RECORDS FOR THE EXERCISE:
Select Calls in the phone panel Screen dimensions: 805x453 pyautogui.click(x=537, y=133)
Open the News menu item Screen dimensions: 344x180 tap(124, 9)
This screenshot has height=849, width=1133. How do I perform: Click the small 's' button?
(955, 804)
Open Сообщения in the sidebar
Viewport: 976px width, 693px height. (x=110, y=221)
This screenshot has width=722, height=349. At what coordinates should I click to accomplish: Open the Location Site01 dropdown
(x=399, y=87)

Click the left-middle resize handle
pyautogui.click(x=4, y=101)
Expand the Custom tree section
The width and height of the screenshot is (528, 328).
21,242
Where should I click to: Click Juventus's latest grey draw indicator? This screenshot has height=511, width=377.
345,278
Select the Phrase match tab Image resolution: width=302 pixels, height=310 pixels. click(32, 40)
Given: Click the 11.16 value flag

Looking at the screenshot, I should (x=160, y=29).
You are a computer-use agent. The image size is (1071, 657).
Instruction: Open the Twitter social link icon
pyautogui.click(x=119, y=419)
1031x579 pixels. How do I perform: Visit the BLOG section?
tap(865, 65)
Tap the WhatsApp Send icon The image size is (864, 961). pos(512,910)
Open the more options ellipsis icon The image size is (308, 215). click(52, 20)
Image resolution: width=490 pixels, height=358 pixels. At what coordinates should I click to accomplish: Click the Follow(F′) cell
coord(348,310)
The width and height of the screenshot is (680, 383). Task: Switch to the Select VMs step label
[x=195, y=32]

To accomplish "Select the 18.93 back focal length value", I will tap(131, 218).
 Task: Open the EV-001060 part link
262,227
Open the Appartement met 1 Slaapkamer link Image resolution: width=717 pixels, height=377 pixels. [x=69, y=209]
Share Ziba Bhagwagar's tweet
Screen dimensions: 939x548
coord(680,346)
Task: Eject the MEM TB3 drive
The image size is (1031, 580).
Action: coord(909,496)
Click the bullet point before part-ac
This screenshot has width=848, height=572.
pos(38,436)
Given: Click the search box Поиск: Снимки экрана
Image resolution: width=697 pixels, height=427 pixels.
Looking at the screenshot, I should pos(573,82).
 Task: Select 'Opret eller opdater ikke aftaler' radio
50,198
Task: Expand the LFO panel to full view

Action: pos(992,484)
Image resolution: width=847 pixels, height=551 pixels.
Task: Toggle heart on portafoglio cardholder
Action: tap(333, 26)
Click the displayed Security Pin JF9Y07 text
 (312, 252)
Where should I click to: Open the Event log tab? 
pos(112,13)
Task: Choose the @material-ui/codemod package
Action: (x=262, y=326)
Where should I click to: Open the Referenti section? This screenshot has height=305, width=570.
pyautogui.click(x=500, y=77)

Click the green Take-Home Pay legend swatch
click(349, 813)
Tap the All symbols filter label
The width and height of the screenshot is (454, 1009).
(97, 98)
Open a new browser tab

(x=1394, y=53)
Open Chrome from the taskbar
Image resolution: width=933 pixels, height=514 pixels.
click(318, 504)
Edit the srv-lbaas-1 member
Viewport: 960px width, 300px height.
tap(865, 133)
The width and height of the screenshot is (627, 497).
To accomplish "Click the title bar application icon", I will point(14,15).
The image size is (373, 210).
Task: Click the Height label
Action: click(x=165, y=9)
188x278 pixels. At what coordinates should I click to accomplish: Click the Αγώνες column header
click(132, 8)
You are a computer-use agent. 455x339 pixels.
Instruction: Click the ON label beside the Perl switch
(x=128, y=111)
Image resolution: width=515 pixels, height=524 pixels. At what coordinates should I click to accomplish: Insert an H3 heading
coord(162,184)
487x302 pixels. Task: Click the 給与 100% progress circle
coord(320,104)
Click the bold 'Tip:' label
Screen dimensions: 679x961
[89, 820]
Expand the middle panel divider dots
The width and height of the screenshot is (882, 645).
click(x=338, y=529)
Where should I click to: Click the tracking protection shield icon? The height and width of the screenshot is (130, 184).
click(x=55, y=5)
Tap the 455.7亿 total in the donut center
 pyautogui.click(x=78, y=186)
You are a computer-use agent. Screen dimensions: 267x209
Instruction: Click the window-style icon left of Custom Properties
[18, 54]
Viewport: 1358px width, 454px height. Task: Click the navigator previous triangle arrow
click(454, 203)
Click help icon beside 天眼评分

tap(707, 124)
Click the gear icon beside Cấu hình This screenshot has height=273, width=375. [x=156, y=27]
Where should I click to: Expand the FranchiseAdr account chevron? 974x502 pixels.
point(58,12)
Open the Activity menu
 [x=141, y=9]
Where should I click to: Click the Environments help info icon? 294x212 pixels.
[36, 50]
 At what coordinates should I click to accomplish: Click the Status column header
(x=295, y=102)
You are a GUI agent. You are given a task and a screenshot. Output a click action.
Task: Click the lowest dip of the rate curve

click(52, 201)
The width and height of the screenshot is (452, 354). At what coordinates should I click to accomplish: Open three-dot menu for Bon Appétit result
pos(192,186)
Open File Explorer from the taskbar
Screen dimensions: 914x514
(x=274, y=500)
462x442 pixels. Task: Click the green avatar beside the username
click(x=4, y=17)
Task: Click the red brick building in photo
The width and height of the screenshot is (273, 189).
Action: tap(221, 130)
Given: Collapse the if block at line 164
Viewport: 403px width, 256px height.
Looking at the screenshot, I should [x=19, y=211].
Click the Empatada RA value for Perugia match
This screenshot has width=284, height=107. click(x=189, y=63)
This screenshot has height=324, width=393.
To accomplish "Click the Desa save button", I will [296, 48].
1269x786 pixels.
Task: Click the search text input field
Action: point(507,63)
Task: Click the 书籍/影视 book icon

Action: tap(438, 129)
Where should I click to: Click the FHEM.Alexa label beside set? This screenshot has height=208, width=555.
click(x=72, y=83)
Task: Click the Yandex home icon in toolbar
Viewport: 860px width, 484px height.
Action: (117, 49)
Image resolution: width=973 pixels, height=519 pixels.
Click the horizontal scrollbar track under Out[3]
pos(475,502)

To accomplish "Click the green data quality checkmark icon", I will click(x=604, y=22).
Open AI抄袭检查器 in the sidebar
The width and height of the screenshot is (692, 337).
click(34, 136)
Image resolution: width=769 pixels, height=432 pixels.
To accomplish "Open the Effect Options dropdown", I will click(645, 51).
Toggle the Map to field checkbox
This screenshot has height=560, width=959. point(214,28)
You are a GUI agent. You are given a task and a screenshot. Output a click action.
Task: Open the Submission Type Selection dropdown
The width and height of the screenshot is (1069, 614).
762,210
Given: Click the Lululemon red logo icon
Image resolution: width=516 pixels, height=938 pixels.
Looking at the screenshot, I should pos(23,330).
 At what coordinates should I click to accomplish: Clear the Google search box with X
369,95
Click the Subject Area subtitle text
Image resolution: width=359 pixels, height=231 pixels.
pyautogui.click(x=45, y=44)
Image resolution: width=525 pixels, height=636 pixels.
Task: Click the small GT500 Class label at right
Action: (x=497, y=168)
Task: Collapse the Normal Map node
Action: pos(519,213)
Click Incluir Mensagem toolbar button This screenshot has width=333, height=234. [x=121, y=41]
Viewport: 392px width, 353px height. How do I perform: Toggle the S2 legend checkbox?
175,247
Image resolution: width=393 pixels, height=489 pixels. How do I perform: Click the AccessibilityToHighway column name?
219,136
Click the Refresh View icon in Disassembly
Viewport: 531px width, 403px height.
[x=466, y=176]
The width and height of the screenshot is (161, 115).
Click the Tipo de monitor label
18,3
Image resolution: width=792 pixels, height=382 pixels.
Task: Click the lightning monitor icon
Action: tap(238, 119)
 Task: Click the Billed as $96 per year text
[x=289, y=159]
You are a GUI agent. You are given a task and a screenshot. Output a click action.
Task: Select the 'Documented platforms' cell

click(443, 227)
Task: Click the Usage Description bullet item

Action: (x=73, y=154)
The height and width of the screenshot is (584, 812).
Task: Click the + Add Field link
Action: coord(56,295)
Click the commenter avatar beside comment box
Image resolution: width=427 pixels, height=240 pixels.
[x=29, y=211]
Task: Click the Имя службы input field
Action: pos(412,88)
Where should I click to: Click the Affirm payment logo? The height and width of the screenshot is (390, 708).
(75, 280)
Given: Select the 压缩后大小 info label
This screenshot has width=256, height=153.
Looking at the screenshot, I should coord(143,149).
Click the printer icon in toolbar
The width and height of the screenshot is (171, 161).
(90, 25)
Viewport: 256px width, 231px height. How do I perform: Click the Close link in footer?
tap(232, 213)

WORK TO COMPLETE: In the listing above, find the line with "Task: Click the red brick building in photo" and the line with "Open AI抄袭检查器 in the sidebar", then reproduce both and every line between them exactly.

OUTPUT FOR THIS EXERCISE:
Task: Click the red brick building in photo
The width and height of the screenshot is (273, 189).
Action: tap(221, 130)
Given: Collapse the if block at line 164
Viewport: 403px width, 256px height.
Looking at the screenshot, I should [x=19, y=211].
Click the Empatada RA value for Perugia match
This screenshot has width=284, height=107. click(x=189, y=63)
This screenshot has height=324, width=393.
To accomplish "Click the Desa save button", I will [296, 48].
1269x786 pixels.
Task: Click the search text input field
Action: point(507,63)
Task: Click the 书籍/影视 book icon

Action: tap(438, 129)
Where should I click to: Click the FHEM.Alexa label beside set? This screenshot has height=208, width=555.
click(x=72, y=83)
Task: Click the Yandex home icon in toolbar
Viewport: 860px width, 484px height.
Action: (117, 49)
Image resolution: width=973 pixels, height=519 pixels.
Click the horizontal scrollbar track under Out[3]
pos(475,502)

To accomplish "Click the green data quality checkmark icon", I will click(x=604, y=22).
Open AI抄袭检查器 in the sidebar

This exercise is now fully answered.